Obedience to Authority: Human Capacity for Cruelty

This experiment was conducted by psychologist, Stanley Milgram in 1963, is to test the tendency of people to obey when told to harm another people. In this research the subjects were a ‘teacher’ and the ‘learner’. Where the ‘teacher’ had to harm the ‘learner’ every time the he got a wrong answer, that’s what the teacher was told to do by the experimenter in the lab coat. The teacher obeyed to what experimenter will tell him to do.
This experiment expresses how us humans, are capable of easily harming another human being when told so by an authority. Although, us humans are to have our own minds, and conscious, we can easily be manipulated by an authority that seem to be higher than ourselves. I watched a video about this experiment, and it seems that when people get the chance to harm people, they will take it.
In a video about the experiment, I have seen how even though the ‘learner’ kept getting wrong answers in purpose, the actual ‘teacher’ himself will continue shocking him with higher volts. He could hear the way that the ‘learner’ screamed and wanted to get out of there, but that really didn’t stop the ‘teacher’. The ‘teacher’ didn’t bother to think twice about shocking him dramatically stronger every time. There was a point to when the ‘learner’ was unconscious, but when the ‘teacher’ asked him a question and heard no response, he still continued to give him shocks. The ‘teacher’ didn’t bother thinking twice about it, he didn’t took time to ask the experimenter if he should continue. Agreeing with the article, people can quickly forget all about the everyday moral and harm others when told so.
It might seem like now a days we don't really do that anymore. Maybe its because now we are more understanding, but back during WW-2, Hitler managed to get all the soldiers he could to kill and harm millions of people. How or why would the Nazi not think twice about what they are doing, they obviously knew they were killing other humans. Surely today we don't kill people just because told so, at least we are not suppose to, but we do a lot of harming. Sometimes we are told that if our children continue to do something wrong that we are to hit them, or harm them, but its only to discipline them. IT's not done just because we want to hit them.
There's a strong example that I want to share, and lately we've seen this around a lot.
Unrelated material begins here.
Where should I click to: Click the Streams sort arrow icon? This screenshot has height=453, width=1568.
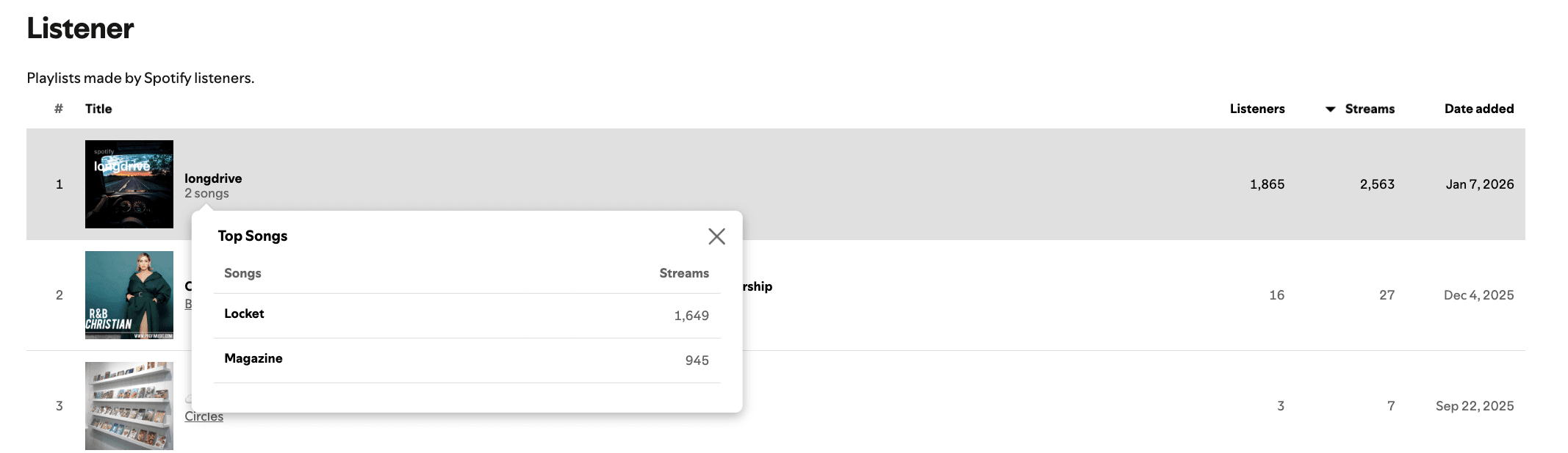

When people are trying to join a certain group or gangs, they are told that in order to be completely in, they have to prove themselves and harm somebody or just take them out. So easy for them just to take a weapon and use it. People need to think twice about everything, "why harm this person?" "What did he/she do to me?", "Do I seriously need to dirty my hands when its not necessary?"
We can easily obey the authority to harm anyone.

Tatyana W said...

In 1938 a radio station aired their version of the “Wars of the Worlds” by H.G Wells and caused panic to millions of people. The broadcast was aired on Orson Welles’s Mercury Theatre on Air show as a Halloween episode. Orson show was broadcast on CBS programing in Los Angeles. The episode made the invasion of aliens in “Wars of the Worlds” come to life but conducting several different broadcast of the invasion. The broadcast rage from fake weather reports to imitations of scientific reporting of the invasion by famous scientist.
Although the episode wasn’t a planned experiment it still displayed a great understanding of human behavior. The specific behavior that was shown from the reaction of the radio series episode was people manipulation towards the media. It is easily shown how people can listen to something on the radio and ultimately believe it even though it isn’t physical proof in front of them. The effect of the broadcast also shows how important it is to have a monitor on the things that’s aired to the public.
As stated the “experiment” cause major panic when only radio made. Now broadcasts can occur not only on radios but televisions, phones, and internet. The rages of ways that announcements get to the public allows many ways for one wrong story to spread easily around the world. Many people especially teen seek to Facebook to tell them current events. If someone were to falsely put an article or status that someone has died or if the school is closing, many would believe it.

Tatyana W

Jose M said...

The Robbers Cave experiment was conducted by Muzafer Sherif in 1954 at Robber’s Cave State Park, Oklahoma, to prove the Realistic Conflict Theory. This theory stated that when two groups compete over limited resources, enmity arises between them. The “limited resources” could include anything from worldly goods, like land or food, to effects, like political power or social status. Hostility arises between groups the most when one group wins the resource while the other group is unable to obtain it. The most relatable example of how this theory is used in real life is a sports competition. When one team wins the championship and takes the trophy home, the other teams begin to feel resentment towards the champions.
Muzafer Sherif conducted the experiment by taking 22 boys, all from similar backgrounds who have never met each other. Each boy was assigned to one of two groups, but was unaware of the existence of the other group. Both groups stayed at opposite sides of the 200 acre park. During the first stage of the experiment the groups were put through teambuilding activities, as well as hiking and sports like swimming. The groups bonded very well and eventually created their group names, The Rattlers and The Eagles. The boys even took it upon themselves to make group flags and shirts.
Sherif then began the “Competition Stage” of the experiment. The groups were introduced to each other and put into several different competitions, such as baseball, and tug-of-war. A trophy was given to the winner of each competition and nothing was given to the “losers”. Once the Rattlers learned about the competitions coming soon, they immediately began discussing how they were going to win. The Rattlers even put their flag on the ballfield and claimed it as their own. The conflict between the groups started out small. Verbal remarks and taunts were the most of it. But as the competitions continued, the situations grew worse and worse. The Eagles eventually burned The Rattlers flag, then cabins were raided, and the conflicts between the groups took a turn for the worse.
This experiment created an equation for how to start conflicts. Create two groups, make them compete, and hostility naturally arises. Such is the way conflict is created between people in the entire world. Nations compete for land and natural resources, employees compete for promotions, and corporations compete for consumers. This experiment sheds light on how it's human nature to become hostile to rivals who compete for the same goal as you, even if it's not intentional. The Robbers Cave Experiment showed us how it is human nature to start conflicts and how creating them isn't the problem, solving them is.

Jose M

Anonymous said...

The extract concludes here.